[Start of section]

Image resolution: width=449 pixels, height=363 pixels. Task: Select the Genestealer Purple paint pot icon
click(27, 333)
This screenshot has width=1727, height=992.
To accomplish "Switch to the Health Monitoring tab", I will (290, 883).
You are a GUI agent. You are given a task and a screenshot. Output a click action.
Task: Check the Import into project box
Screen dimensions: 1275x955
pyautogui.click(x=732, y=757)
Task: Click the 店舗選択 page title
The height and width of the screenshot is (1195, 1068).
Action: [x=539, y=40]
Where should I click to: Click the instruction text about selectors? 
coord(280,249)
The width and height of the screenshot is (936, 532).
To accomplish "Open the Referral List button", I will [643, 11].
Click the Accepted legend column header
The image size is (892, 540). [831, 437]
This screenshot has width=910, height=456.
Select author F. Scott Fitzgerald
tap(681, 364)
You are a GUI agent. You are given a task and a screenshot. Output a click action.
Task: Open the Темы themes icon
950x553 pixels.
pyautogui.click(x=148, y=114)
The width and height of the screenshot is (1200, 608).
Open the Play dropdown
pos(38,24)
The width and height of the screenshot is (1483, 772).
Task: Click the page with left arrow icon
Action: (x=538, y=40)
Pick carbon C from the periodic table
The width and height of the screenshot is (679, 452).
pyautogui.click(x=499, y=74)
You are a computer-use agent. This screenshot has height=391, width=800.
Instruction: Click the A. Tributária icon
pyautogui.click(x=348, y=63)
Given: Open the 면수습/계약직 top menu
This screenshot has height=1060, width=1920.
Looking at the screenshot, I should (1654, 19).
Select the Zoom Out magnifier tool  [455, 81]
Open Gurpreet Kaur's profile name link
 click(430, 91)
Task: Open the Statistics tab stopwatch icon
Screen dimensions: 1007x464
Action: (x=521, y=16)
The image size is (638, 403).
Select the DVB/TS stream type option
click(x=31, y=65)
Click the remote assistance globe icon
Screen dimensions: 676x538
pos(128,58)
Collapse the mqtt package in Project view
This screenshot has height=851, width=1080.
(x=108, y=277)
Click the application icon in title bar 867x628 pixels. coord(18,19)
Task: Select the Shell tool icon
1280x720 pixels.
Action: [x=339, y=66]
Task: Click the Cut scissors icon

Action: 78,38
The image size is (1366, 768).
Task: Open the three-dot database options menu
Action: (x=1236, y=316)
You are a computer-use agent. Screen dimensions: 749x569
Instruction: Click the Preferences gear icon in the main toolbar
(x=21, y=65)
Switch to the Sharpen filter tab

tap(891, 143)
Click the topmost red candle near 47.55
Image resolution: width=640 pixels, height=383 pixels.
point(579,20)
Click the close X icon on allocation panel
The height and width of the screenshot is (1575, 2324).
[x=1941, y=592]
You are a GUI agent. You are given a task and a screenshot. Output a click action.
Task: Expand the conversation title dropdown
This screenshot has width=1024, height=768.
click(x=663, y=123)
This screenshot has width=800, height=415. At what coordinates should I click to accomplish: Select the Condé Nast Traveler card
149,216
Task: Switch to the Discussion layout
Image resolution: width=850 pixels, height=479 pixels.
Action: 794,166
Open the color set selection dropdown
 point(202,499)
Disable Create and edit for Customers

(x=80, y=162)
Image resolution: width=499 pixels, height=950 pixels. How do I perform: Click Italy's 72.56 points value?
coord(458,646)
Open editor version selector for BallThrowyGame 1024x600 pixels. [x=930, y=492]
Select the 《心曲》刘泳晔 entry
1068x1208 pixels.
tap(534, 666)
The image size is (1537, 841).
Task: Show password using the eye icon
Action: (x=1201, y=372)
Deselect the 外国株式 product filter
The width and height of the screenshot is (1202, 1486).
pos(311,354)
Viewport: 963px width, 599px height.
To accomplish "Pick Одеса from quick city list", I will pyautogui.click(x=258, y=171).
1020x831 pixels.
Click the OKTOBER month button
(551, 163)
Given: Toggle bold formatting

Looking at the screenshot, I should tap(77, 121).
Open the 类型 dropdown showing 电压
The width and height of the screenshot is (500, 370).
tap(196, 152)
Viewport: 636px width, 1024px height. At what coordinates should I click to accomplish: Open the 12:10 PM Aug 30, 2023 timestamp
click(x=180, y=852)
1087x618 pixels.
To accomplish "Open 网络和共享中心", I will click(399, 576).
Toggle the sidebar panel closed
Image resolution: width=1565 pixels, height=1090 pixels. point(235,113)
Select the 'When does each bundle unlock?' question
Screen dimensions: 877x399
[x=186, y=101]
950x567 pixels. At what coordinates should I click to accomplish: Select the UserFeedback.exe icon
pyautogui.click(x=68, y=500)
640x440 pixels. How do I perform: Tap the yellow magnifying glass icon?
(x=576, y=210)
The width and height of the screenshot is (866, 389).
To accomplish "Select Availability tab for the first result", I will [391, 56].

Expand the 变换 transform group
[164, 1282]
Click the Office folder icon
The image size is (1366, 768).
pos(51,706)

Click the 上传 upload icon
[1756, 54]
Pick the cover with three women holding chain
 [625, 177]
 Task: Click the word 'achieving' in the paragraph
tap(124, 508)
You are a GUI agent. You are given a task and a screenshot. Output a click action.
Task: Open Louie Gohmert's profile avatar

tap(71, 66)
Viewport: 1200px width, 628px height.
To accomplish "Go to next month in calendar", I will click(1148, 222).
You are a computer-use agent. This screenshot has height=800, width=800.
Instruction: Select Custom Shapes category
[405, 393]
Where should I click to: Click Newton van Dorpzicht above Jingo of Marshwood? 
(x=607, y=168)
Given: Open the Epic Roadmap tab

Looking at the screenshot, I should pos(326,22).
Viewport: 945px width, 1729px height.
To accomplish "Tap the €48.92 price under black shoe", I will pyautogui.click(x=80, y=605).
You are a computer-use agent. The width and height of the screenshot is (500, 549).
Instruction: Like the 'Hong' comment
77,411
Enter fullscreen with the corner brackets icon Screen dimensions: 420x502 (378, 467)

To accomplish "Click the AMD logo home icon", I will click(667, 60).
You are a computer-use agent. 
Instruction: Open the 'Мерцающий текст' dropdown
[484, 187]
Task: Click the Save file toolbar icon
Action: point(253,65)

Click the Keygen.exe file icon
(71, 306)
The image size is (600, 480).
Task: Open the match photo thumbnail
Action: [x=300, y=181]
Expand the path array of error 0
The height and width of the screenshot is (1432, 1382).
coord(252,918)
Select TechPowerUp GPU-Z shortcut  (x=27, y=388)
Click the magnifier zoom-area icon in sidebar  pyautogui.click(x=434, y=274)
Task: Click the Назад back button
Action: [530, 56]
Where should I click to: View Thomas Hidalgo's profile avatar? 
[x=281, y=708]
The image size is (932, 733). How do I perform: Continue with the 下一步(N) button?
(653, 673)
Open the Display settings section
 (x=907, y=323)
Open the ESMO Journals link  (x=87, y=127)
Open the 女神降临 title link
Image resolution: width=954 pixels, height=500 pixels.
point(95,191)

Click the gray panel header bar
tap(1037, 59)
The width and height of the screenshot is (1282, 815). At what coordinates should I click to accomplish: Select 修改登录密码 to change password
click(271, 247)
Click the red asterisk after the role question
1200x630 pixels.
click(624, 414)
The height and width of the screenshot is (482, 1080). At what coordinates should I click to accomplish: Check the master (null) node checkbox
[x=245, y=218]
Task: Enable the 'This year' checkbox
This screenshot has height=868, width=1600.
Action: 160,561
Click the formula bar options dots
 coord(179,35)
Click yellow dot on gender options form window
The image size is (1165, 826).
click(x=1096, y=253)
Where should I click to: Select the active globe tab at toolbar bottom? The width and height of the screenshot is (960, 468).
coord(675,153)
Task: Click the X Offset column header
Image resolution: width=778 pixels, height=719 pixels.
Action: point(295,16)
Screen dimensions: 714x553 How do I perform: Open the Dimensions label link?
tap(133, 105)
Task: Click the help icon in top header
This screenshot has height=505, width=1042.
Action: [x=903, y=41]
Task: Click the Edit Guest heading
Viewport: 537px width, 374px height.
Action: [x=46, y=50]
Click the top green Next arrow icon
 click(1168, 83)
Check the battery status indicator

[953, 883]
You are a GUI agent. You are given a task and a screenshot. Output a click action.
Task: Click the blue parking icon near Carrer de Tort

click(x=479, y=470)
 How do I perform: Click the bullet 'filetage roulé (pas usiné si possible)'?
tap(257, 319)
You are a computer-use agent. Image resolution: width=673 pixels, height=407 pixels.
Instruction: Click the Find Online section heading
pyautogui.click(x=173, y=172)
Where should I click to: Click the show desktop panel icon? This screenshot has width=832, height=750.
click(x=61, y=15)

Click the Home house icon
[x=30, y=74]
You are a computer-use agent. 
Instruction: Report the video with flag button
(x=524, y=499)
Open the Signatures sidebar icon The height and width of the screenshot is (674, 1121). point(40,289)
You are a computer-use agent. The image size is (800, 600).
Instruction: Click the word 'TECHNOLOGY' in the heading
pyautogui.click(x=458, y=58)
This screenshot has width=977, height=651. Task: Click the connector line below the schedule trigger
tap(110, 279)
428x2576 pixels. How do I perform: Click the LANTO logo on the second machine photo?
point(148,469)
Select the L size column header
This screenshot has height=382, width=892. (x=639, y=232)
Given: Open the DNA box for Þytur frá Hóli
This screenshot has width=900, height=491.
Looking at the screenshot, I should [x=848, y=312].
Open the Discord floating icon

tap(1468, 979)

[End of section]

TRY IT
Write out exactly the final stretch of the records: the line containing "Select the L size column header" and every line after it, through the last, and nothing else.

WRITTEN RESPONSE
Select the L size column header
This screenshot has height=382, width=892. (x=639, y=232)
Given: Open the DNA box for Þytur frá Hóli
This screenshot has width=900, height=491.
Looking at the screenshot, I should [x=848, y=312].
Open the Discord floating icon

tap(1468, 979)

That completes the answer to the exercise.